And the room went quiet… ssssshhhhh… let’s not talk about God…
As I’ve mentioned before, I have a tendency to look for numerical patterns in life. Things are just easier for me that way, so much easier to remember a formula, rather than every single computation from it. Some numbers have added significance, I believe. Like prime numbers, or my personal favorite, the prime prime numbers. Anyhow, this post certainly isn’t about my odd views on Math.. really, it’s just about the number 4. Four, in some circles, is not considered a “Godly” number. In many religions, you’ll often see 1, 3, 5,7 and 11 often represented in their beliefs.. but not 4.
In my first three jumps, I believe my ego had already started to grow. I had learned I could fly, I had learned I could turn and I learned I could move forward past my mistakes and land gracefully on my feet. I might well have thought I was a god of the sky at that point.
However, I can tell you that jump number 4, gave me a nice little attitude check. I was disappointed with my previous experience during jump number three and things at home had been a bit rough that week. I called up Mike at NSC, asking if he would be flying again at Frankenmuth that next week. He wasn’t, but he had found a new home for his plane at Midwest. I’m not a fan of driving through Detriot traffic, but I can certainly admit now, I needed a jump and I probably would’ve driven to the far side of China if that’s where he told me he would be.
I’ve spoken of jump number 4 before, I even wrote about in fairly good detail and was once quoted in Blue Skies Magazine as saying “Two seconds of tumbling through bridle and pilot chute took ten years off my life!”

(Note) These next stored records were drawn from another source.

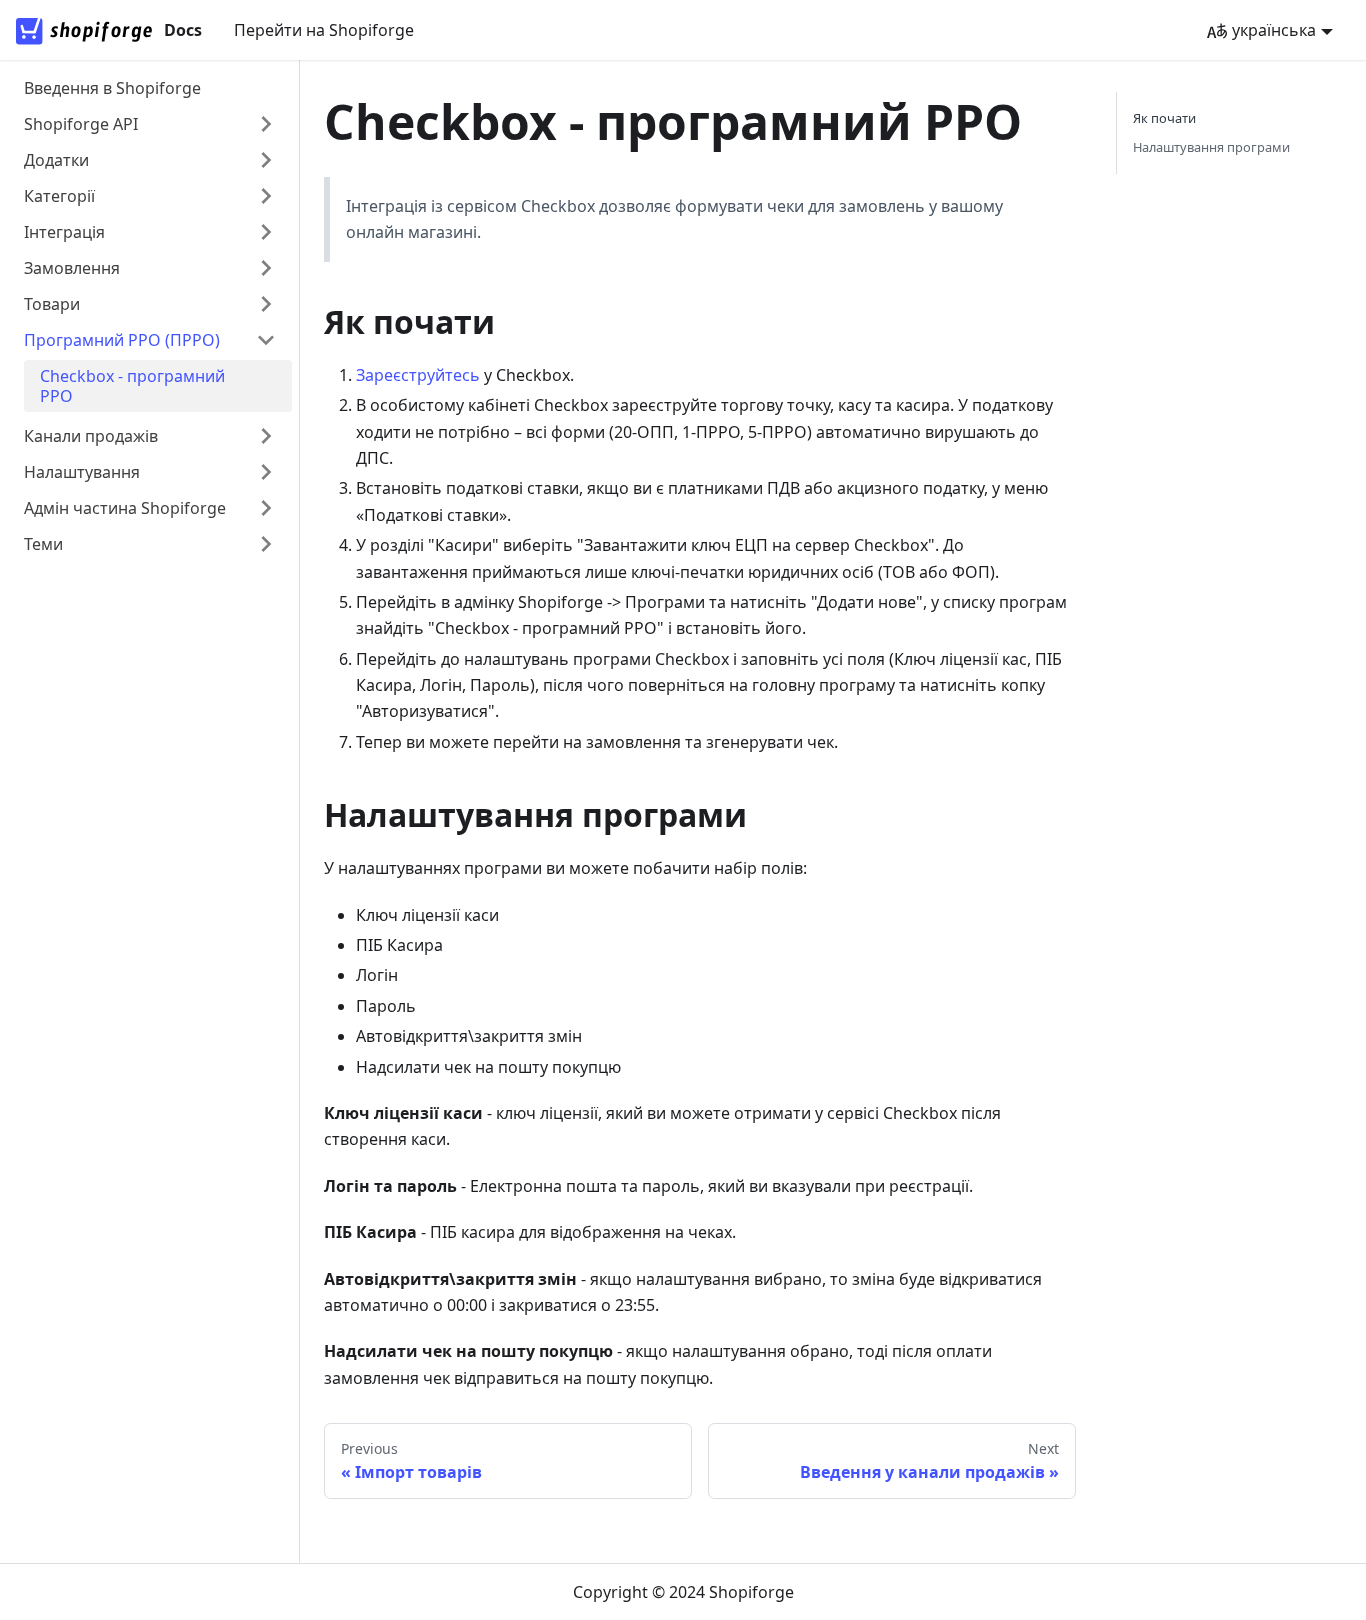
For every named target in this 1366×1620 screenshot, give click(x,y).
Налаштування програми (1211, 147)
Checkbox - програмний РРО (132, 386)
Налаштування (82, 472)
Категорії (59, 196)
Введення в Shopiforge (112, 88)
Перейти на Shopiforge (324, 30)
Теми (43, 544)
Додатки (56, 160)
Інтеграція (64, 232)
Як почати (1164, 118)
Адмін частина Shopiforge (125, 508)
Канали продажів (91, 436)
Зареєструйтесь (418, 375)
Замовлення (72, 268)
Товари (52, 304)
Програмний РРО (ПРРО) (122, 340)
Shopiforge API (81, 124)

However, I don’t know if I’ve ever told a soul, how close I came to quitting that day. Sure, after the debrief, when my Instructors (Todd & Cliff) pointed on my errors (with video, of which I would LOVE to see now, if any Midwest people might know where it is..), I smiled and thanked them and hung out for a few more hours. I didn’t want to make a sudden run for doors, though really that’s what I thought I should do. I thought I would go home, maybe tell my wife she was right.. what was I thinking with all this skydive talk anyway?
Did I really believe I could become one of these Gods of the Sky?
Yes, I did. However, after jump number 4, I did not. I stayed around few hours, sharing one last beer with my new friends and I never planned on coming back again. Of course, I did not tell anyone that then. However, by twist of fate, or perhaps his own intention, one skydiver there that day, saved my life. To this very day, I couldn’t tell you any more about him than his first name, Eric, and that he appears on my first jump video; he jumped out, just before my Instructors and I came to the door.
I couldn’t quote his numbers to be sure, but I know I had once asked him how many jumps he had the day of my first and he had told me 80-some. How might a sub-hundred jump wonder get a save? Simple, he said he was planning on upgrading soon and gave me his altimeter. I told him I didn’t have the cash for it on me, but he said he didn’t care. You’ll be back next week, right? You can pay me back then, he said. I am sure I thanked him at the time, probably only tongue-in-cheek at best. Really, I had to figure out how I would get his money or altimeter back to him, since I never planned on jumping out of a perfectly good airplane, again, for the rest of my life.
I remember driving home that night, Kristal had given me directions back to I-94, rather than 696, the way I came. It added half an hour to my trip at least, but gave me the time I needed to think. First I wondered if I could just mail it back to him, but then he (and everyone) would have known I gave up. Then I thought I could just mail a check and maybe they would think I’d started jumping elsewhere. Before I made it home, for some reason, I had felt compelled to put that altimeter on my wrist.
I glanced at it often, just like my mirrors as I drove down the highway. I can’t say for sure, if I made my choice that night or slowly over the next week. However, I did decide that if Eric put that altimeter in my hand, then I owed him the respect to put his cash directly into his. I knew that meant I’d have to jump again, but just once to say I did. Then I would be done. Five skydives is more than enough for any man, right?
Where ever the winds have taken you, Thank You Eric. You gave me my next jump.